Subject: kern/2258: Mounting nullfs over NFS repeatably panics vnode_pager_uncache
To: None <gnats-bugs@NetBSD.ORG>
From: None <jonathan@DSG.Stanford.EDU>
List: netbsd-bugs
Date: 03/24/1996 18:28:39
>Number:         2258
>Category:       kern
>Synopsis:       Mounting nullfs over NFS repeatably panics vnode_pager_uncache
>Confidential:   no
>Severity:       critical
>Priority:       medium
>Responsible:    kern-bug-people (Kernel Bug People)
>State:          open
>Class:          sw-bug
>Submitter-Id:   net
>Arrival-Date:   Sun Mar 24 21:50:01 1996
>Last-Modified:
>Originator:     Jonathan Stone
>Organization:
Stanford DSG
>Release:        1.1
>Environment:
System: NetBSD Bowl.DSG.Stanford.EDU 1.1B NetBSD 1.1B (DSG) #0: Sun Mar 17 20:44:01 PST 1996 jonathan@Bowl.DSG.Stanford.EDU:/usr/src/sys/arch/i386/compile/DSG i386


>Description:

vnode_pager_uncache() panics when unmounting null filesystems mounted
over an NFS filesystem, in a kernel where DEBUG is defined.
I see two problems with this:

	a.  The situation for which the DEBUG code is checking
	    should, perhaps (I don't know for sure) be handled
	    by the filesystem underlying the NULL filesystem,
	    not the NULL filesystem itself.  Certainly,
	    if NFS filesytems need to be special-cased, then
	    NULL-over-NFS filesystems seem to need to be
	    special-cased, too.

	b. panicking, in that situation, is appropriate for
	   a kernel configured with DIAGNOSTIC,, but not for a
	   kernel configured with  DEBUG.
	   "DEBUG isn't supposed to do that".

Due to my own local setup, this panic happens _every_ _time_ I reboot,
which is unpleasant, to say the least.



>How-To-Repeat:

Put NetBSD source on an NFS server.
Mount that NFS server, on a NetBSD client,  somewhere other
than /usr/src. 

Use nullfs to mount the source server under /usr/src, to get a
"correct" canonical pathname into the kernel ident string and
debugging source pathnames into binaries (e.g., for making
distributions or snapshots.

Build a kernel (or do anything that involves unlinking a file.
Reboot.  Note the panic and subsequent fscks.   This gets boring
very fast, especially when debugging kernels.


>Fix:

The following patch below has worked for me for months. (I thought
I send-pr'ed it in Feburary, but I can't find it in the database.)

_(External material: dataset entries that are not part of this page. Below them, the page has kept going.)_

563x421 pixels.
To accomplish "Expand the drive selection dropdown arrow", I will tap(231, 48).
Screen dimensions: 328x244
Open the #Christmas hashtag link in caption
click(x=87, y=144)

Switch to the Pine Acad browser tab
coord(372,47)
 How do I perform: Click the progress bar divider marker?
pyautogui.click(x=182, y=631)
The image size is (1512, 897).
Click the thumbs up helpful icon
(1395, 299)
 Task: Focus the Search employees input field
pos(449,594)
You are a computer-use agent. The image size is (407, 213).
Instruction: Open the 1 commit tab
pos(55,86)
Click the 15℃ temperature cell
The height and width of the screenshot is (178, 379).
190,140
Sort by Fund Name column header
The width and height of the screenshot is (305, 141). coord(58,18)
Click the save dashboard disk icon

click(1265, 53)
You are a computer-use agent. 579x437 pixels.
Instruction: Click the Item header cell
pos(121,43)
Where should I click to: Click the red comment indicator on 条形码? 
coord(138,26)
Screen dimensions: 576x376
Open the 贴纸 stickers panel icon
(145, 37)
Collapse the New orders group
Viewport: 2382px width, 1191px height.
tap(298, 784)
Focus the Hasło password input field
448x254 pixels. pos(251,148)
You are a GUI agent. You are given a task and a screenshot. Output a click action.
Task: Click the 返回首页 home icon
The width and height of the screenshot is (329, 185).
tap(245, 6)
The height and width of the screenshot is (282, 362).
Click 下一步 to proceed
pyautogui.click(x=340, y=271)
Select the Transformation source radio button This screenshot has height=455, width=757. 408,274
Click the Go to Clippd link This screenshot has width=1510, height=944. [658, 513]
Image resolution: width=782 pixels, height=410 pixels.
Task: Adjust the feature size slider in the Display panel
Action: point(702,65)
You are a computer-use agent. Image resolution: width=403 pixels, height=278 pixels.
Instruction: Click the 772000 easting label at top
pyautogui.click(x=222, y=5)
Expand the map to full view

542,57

The patch changes the panic() to a printf(), unless DIAGNOSTIC
is defined; and extends the special-case check for filesystems
that are "expected" to have unlocked vnodes, to include the null
filesystem.


*** vnode_pager.c.DIST	Sat Feb 10 04:35:05 1996
--- vnode_pager.c.dsg	Mon Feb 12 12:07:35 1996
***************
*** 464,470 ****
  	pager = (vm_pager_t)vp->v_vmdata;
  	if (pager == NULL)
  		return (TRUE);
! #ifdef DEBUG
  	if (!VOP_ISLOCKED(vp)) {
  #ifdef NFSCLIENT
  		extern int (**nfsv2_vnodeop_p) __P((void *));
--- 464,470 ----
  	pager = (vm_pager_t)vp->v_vmdata;
  	if (pager == NULL)
  		return (TRUE);
! #if defined(DIAGNOSTIC) || defined(DEBUG)
  	if (!VOP_ISLOCKED(vp)) {
  #ifdef NFSCLIENT
  		extern int (**nfsv2_vnodeop_p) __P((void *));
***************
*** 472,489 ****
  #ifdef FIFO
  		extern int (**fifo_nfsv2nodeop_p) __P((void *));
  #endif
  
  		if (vp->v_op != nfsv2_vnodeop_p
  		    && vp->v_op != spec_nfsv2nodeop_p
  #ifdef FIFO
  		    && vp->v_op != fifo_nfsv2nodeop_p
! #endif
  		    )
  
! #endif
  			panic("vnode_pager_uncache: vnode not locked!");
! 	}
  #endif
  	/*
  	 * Must use vm_object_lookup() as it actually removes
  	 * the object from the cache list.
--- 472,502 ----
  #ifdef FIFO
  		extern int (**fifo_nfsv2nodeop_p) __P((void *));
  #endif
+ #ifdef NULLFS
+ 		extern int (**null_vnodeop_p)();
+ #endif
  
  		if (vp->v_op != nfsv2_vnodeop_p
  		    && vp->v_op != spec_nfsv2nodeop_p
  #ifdef FIFO
  		    && vp->v_op != fifo_nfsv2nodeop_p
! #endif	/*FIFO*/
! #ifdef NULLFS
! 		    && vp->v_op != null_vnodeop_p	/*XXX too inclusive?*/
! #endif	/*NULLFS*/
  		    )
  
! #endif	/*NFSCLIENT*/
! 
! #ifdef DIAGNOSTIC
  			panic("vnode_pager_uncache: vnode not locked!");
! #else
! 			printf("vnode_pager_uncache: vnode not locked!");
  #endif
+ 	}
+ 
+ #endif	/* defined(DIAGNOSTIC) || defined(DEBUG) */
+ 
  	/*
  	 * Must use vm_object_lookup() as it actually removes
  	 * the object from the cache list.
>Audit-Trail:
>Unformatted: